National Military Police Com­mander Sao Sokha said Sunday provincial customs, police and military are again taking money from motorists under the guise of looking for smuggled goods.

“What they are doing is having a very bad effect on the people,” Sao Sokha said.

Motorists also have reported checkpoints reappearing on roads in other provinces. Truck owner Song Kim said at least 10 checkpoints exist between Ban­teay Mean­chey province and Phnom Penh, where authorities demand from 5,000 to 10,000 riel from passing trucks. A 2,000 riel fee is typical for taxis, he said.

“If we do not pay them, they will make trouble for us by not allowing our vehicles to go ahead,” Song Kim said.

Customs Director Pen Siman denied the existence of the checkpoints, saying officials regularly patrol Cambodian roads but do not set up roadblocks.

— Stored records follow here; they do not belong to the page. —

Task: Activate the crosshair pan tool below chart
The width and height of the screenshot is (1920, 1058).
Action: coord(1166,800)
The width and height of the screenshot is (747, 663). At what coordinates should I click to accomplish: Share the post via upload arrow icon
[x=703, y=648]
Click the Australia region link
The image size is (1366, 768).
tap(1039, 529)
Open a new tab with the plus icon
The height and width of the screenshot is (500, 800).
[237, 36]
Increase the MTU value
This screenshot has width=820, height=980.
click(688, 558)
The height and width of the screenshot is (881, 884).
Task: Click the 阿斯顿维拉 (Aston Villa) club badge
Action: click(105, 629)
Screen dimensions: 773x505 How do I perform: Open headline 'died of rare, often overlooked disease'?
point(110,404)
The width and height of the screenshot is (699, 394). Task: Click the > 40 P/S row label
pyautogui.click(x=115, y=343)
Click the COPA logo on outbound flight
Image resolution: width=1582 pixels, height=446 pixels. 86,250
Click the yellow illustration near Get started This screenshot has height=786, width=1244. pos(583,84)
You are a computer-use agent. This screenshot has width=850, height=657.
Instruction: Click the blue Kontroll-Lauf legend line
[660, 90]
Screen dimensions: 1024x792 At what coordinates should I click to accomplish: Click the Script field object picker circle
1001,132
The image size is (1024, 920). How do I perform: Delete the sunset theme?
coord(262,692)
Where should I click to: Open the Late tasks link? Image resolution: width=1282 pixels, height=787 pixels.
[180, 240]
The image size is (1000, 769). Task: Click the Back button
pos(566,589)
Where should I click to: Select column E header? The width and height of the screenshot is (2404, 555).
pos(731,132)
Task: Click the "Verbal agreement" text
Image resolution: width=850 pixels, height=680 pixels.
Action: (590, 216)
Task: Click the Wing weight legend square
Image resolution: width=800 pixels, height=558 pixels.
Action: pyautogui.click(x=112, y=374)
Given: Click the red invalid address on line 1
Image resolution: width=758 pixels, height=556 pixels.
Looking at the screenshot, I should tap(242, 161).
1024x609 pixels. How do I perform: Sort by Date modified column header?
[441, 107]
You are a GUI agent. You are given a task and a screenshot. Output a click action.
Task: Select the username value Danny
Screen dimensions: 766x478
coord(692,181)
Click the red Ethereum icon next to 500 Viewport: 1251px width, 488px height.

In Battambang province, one “rest house” does exist for customs agents, according to provincial deputy customs chief Kim Hen, but it does not serve as a checkpoint. But Battambang military police commander Por Vannak said officials regularly target motorists on the roads.

“[Customs officials] asked me to cooperate with them and patrol along the roads, but it is strange because they settled into checkpoints to take money from people,” Por Vannak said, explaining that as early as February he ordered his men not to work with customs officials.

Deputy RCAF commander-in-chief Kun Kim said Sunday he would ask Hun Sen to intervene in the matter, attributing the accusations to a rift between customs officials and military police.

Military police officials are upset that customs agents often cut them out of large crackdowns, Battambang province police chief Heng Chantha said  Sunday.

“When there is a crackdown, [customs] never calls the military police to join. This is the problem and because of this the military police have reported to officials in Phnom Penh,” he said.